But the first thing I learned? When it comes to Massive Open Online Courses, like those offered by Coursera, Udacity and edX, you can forget about the Socratic method.

The professor is, in most cases, out of students’ reach, only slightly more accessible than the pope or Thomas Pynchon. Several of my Coursera courses begin by warning students not to e-mail the professor. We are told not to “friend” the professor on Facebook. If you happen to see the professor on the street, avoid all eye contact (well, that last one is more implied than stated). There are, after all, often tens of thousands of students and just one top instructor.

Perhaps my modern history professor, Philip D. Zelikow, of the University of Virginia, put it best in his course introduction, explaining that his class would be a series of “conversations in which we’re going to talk about this course one to one” — except that one side (the student’s) doesn’t “get to talk back directly.” I’m not sure this fits the traditional definition of a conversation.

On the other hand, how can I really complain? I’m getting Ivy League (or Ivy League equivalent) wisdom free. Anyone can, whether you live in South Dakota or Senegal, whether it’s noon or 5 a.m., whether you’re broke or a billionaire.

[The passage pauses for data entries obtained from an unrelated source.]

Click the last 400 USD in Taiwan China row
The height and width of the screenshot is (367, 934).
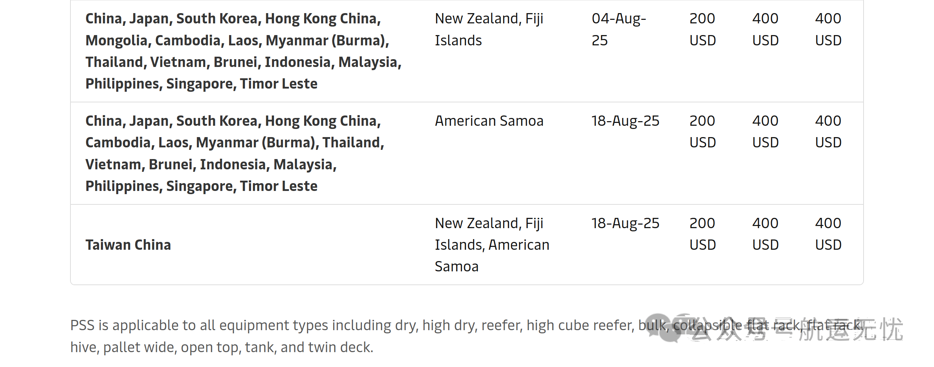(x=828, y=234)
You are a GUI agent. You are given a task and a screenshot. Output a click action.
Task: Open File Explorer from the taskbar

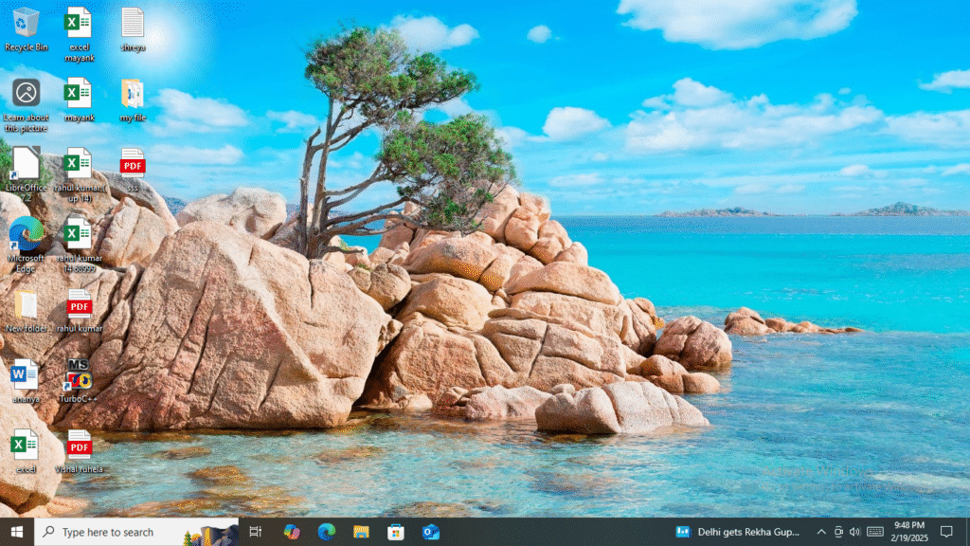(361, 532)
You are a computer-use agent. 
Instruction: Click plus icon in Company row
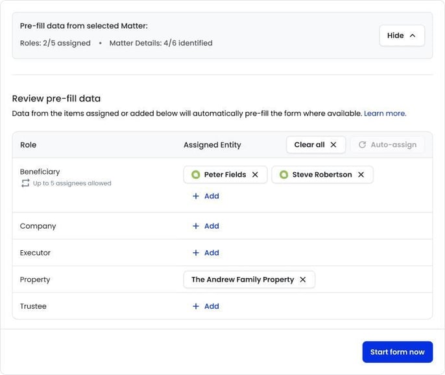[196, 226]
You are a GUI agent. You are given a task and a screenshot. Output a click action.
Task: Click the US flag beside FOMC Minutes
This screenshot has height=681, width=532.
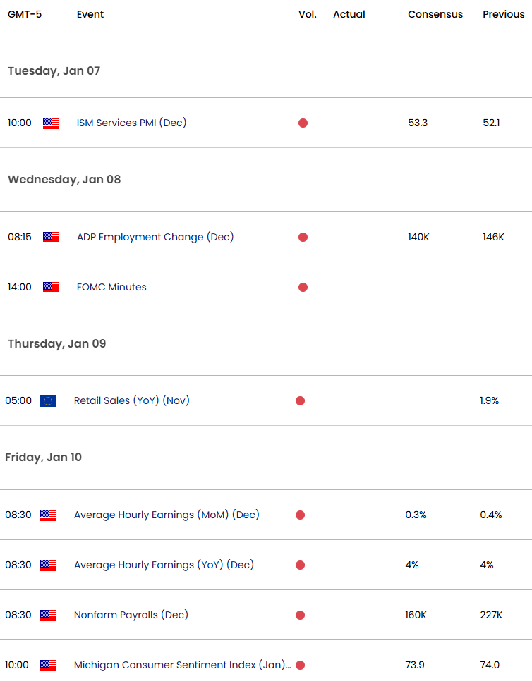[50, 287]
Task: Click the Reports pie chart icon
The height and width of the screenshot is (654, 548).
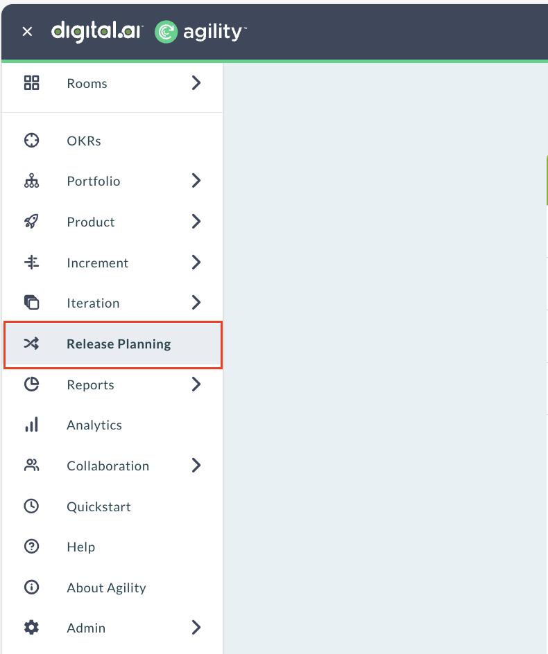Action: [31, 384]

Professors from Harvard, M.I.T. and dozens of other schools prerecord their lectures; you watch them online and take quizzes at your leisure.”

He rated his overall MOOC experiences as a “B”:

Am I glad I spent a semester attending MOOCs? Yes. Granted, my retention rate was low, and I can’t think of any huge practical applications for my newfound knowledge (the closest came when I included Erich Fromm’s notion of freedom in a piece for my day job at Esquire — before deleting it). Though one fellow “Introduction to Finance” student, an information technology consultant, told me he’s planning to include the course on his résumé, I probably won’t go that far.

But MOOCs provided me with the thrill of relatively painless self-improvement and an easy introduction to heady topics. And just as important, they gave me relief from the guilt of watching “Swamp People.”

As these online universities gain traction, and start counting for actual college course credit, they’ll most likely have enormous real-world impact. They’ll help in getting jobs and creating business ideas. They might just live up to their hype. For millions of people around the globe with few resources, MOOCs may even be life-changing.

As for whether MOOCs will ever totally replace colleges made of brick, mortar and ivy, however, count me as a skeptic. A campus still has advantages for those lucky enough to afford the tuition — networking being one. (Even dropouts like Mark Zuckerberg made key social connections at Harvard.) And an online college will never crack Playboy’s venerable annual list of top party schools.”